Mes propres étudiants semblent saisir tout de suite le rapport. Mais j’ai été stupéfait par le nombre de gens récemment rencontrés qui prétendent ne pas voir le rapport, même quand ils ont fait des études supérieures. Ils disent que nous parlons de deux choses différentes, que l’esclavage n’a rien à voir avec l’avortement.
Dans l’argumentation sur la vie homosexuelle, l’incompréhension s’accroît, teintée de colère. J’ai relevé que même des activistes gays considèrent certaines « orientations sexuelles » comme illégitimes. Ils contestent la participation aux Gay Prides de l’association Man-Boy Love (NDT : association qui prône la sexualité avec de jeunes garçons). Ils peuvent aussi émettre des réserves quant au plaisir sexuel atteint par zoophilie ou par asphyxie. Ils peuvent alors douter, tout comme nous, du bien-fondé de confier des enfants en adoption à des gens soumis à ces « orientations ».
Alors, comment pouvons-nous justifier les lois qui, faisant table rase, voudraient bannir toute discrimination basée sur « l’orientation sexuelle » ? Et déjà quelques diplômés de ma faculté, des hommes dans la soixantaine, m’ont accusé de dire que pratiquer l’homosexualité équivaut à pratiquer la zoophilie. Ou que je traitais les deux comme analogues.
Mais non, je ne suggère aucune analogie. Si je présentais la proposition que les gens « devraient être libres de faire tout ce qu’ils veulent », cette proposition engloberait le droit à l’homicide et au plagiat. Nous ne dirions pas pour autant que le meurtre est équivalent ou analogue au plagiat.
Un de mes commentateurs préférés, Charles Krauthammer, a fait récemment une remarque sur les avortements tardifs, qui devraient être interdits parce que l’on peut désormais voir le bébé par échographie.
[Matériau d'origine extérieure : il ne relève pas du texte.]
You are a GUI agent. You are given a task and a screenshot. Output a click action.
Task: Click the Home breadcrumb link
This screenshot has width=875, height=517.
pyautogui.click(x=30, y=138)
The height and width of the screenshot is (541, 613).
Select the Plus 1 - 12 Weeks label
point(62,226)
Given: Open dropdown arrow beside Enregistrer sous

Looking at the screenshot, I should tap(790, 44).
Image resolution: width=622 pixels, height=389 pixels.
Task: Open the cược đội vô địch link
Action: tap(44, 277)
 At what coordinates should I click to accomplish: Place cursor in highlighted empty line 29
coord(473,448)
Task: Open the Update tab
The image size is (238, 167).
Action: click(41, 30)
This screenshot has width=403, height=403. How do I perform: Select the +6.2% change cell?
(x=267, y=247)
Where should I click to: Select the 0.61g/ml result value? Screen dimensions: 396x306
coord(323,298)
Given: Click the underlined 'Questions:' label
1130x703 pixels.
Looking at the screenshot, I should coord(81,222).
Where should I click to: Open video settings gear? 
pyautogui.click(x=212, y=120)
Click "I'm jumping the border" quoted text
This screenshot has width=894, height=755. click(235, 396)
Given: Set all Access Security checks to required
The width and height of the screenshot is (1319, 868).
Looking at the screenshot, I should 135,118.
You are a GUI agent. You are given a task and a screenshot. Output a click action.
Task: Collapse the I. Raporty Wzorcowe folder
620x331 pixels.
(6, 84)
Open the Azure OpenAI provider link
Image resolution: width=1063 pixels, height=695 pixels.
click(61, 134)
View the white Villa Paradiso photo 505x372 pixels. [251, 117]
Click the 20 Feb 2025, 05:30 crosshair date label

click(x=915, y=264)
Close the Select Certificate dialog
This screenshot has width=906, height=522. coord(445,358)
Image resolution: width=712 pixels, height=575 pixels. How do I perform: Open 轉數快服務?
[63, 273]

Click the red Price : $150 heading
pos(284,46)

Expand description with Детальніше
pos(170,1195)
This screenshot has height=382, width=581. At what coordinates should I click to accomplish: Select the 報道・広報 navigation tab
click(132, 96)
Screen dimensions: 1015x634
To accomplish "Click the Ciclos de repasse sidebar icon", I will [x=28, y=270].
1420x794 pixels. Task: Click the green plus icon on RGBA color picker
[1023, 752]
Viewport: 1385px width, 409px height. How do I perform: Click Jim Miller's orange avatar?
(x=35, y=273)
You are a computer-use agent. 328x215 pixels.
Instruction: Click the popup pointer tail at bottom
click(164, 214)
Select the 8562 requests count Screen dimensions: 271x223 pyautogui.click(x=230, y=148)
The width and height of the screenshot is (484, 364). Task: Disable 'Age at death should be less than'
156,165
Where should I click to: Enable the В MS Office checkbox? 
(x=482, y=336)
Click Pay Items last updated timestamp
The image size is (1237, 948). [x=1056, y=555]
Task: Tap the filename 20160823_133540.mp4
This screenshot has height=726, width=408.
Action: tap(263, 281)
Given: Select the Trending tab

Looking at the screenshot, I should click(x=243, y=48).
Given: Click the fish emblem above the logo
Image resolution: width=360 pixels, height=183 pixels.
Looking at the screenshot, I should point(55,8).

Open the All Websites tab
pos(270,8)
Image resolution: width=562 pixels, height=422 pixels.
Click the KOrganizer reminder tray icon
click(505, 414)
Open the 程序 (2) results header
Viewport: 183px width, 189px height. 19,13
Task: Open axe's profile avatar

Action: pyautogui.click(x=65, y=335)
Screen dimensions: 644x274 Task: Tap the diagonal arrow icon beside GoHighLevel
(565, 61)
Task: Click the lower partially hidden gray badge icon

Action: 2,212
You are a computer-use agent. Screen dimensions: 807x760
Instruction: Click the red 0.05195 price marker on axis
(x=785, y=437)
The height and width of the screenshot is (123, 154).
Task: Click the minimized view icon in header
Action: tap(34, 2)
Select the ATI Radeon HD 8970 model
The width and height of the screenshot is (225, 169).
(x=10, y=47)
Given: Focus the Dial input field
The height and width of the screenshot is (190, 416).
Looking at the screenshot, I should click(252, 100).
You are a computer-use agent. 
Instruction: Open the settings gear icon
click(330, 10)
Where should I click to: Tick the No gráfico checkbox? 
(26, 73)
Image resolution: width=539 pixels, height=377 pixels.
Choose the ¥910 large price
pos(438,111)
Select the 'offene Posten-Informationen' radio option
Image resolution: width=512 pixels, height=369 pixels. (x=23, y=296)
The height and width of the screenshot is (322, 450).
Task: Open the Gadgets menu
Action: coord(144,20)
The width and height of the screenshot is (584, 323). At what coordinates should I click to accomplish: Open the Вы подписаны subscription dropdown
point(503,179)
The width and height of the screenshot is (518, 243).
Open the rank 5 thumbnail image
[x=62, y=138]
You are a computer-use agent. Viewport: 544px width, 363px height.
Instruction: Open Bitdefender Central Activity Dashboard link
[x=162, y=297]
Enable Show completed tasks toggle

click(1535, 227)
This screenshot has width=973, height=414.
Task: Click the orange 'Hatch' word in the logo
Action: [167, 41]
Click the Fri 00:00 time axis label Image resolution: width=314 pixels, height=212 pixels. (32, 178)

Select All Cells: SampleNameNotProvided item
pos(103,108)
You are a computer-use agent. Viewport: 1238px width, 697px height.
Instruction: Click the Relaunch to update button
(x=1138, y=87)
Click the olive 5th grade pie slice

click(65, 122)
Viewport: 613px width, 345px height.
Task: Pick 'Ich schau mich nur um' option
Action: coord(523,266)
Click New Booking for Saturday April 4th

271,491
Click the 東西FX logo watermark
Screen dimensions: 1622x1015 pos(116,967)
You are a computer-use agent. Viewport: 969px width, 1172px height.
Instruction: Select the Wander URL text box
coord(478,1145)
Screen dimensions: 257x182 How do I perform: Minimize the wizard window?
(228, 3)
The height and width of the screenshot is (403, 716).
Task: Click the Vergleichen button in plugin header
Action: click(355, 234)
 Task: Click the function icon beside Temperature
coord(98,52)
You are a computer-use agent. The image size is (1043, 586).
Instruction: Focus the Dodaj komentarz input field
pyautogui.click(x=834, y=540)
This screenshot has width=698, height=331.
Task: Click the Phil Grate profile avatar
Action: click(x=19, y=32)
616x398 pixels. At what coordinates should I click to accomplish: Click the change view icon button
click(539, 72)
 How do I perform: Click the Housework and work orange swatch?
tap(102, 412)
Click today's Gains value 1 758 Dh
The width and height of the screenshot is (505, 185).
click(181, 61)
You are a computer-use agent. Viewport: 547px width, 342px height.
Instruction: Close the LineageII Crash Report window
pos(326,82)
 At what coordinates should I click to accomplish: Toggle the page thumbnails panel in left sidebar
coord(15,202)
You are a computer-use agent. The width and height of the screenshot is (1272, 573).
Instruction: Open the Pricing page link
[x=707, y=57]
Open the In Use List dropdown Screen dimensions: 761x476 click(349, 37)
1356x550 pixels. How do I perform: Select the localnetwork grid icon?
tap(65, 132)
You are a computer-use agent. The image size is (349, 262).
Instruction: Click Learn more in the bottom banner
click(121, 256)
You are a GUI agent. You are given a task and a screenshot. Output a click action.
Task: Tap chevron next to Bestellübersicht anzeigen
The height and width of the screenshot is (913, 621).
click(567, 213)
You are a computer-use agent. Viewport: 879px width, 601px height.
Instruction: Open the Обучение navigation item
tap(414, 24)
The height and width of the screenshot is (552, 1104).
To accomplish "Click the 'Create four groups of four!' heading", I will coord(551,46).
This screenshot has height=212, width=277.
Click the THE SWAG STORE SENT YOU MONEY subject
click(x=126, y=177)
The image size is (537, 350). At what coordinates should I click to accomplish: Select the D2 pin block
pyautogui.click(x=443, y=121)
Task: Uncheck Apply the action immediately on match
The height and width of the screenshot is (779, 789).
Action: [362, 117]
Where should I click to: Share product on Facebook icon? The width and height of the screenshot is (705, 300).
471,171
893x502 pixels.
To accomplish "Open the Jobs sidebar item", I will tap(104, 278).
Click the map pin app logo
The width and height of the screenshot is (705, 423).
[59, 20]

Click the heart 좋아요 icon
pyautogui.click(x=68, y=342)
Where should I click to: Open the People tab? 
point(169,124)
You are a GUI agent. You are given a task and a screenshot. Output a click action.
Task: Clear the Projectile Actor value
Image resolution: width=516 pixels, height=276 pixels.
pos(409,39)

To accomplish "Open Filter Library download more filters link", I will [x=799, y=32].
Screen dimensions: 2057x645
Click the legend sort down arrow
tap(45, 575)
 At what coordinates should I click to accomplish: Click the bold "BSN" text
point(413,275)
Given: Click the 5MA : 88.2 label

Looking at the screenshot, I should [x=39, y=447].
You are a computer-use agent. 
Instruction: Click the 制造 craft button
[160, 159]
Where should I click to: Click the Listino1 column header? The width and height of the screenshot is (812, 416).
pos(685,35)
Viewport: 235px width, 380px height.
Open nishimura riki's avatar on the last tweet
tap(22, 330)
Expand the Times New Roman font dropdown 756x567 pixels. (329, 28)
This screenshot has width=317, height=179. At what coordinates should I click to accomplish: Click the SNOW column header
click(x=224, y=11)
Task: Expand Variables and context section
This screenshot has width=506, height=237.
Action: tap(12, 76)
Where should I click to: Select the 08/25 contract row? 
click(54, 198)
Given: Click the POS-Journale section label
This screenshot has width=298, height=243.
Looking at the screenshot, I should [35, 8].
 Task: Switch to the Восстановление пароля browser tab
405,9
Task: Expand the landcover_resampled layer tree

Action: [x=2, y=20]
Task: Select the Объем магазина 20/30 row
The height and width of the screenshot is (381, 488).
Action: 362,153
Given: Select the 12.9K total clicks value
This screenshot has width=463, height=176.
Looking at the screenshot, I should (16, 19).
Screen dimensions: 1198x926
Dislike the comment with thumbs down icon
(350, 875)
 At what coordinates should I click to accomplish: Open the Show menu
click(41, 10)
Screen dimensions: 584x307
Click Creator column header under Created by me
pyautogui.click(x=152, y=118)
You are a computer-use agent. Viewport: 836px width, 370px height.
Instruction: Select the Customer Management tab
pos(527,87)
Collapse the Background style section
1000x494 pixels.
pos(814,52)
Mais cela mis à part, il n’a relevé aucun bon sens de quelque importance dans notre politique sur un sujet qui implique le meurtre de plus d’un million de petits humains innocents chaque année dans notre pays.
Mais Krauthammer ne peut sûrement pas penser qu’un grand sexagénaire est plus humain qu’un petit foetus ; non plus qu’il ne doit croire que le meurtre d’un sexagénaire est plus gravement homicide que le meurtre d’un enfant de deux ans.
Quelque chose s’est-il passé alors que j’avais le dos tourné ? Quelque chose qui a touché maintenant jusqu’à nos « grands esprits » ? Nous entendons beaucoup parler ces temps derniers de « polarisation » de nos politiques. Mais la polarisation la plus accentuée peut impliquer la division, dans les deux camps, et être marquée par une profonde érosion des qualités d’esprit des gens qui vont alimenter notre « classe politique ».
— –
Hadley Arkes est professeur de jurisprudence à Amherst College. Il est aussi le fondateur et le directeur de l’institut James Wilson sur les droits naturels et la fondation américaine.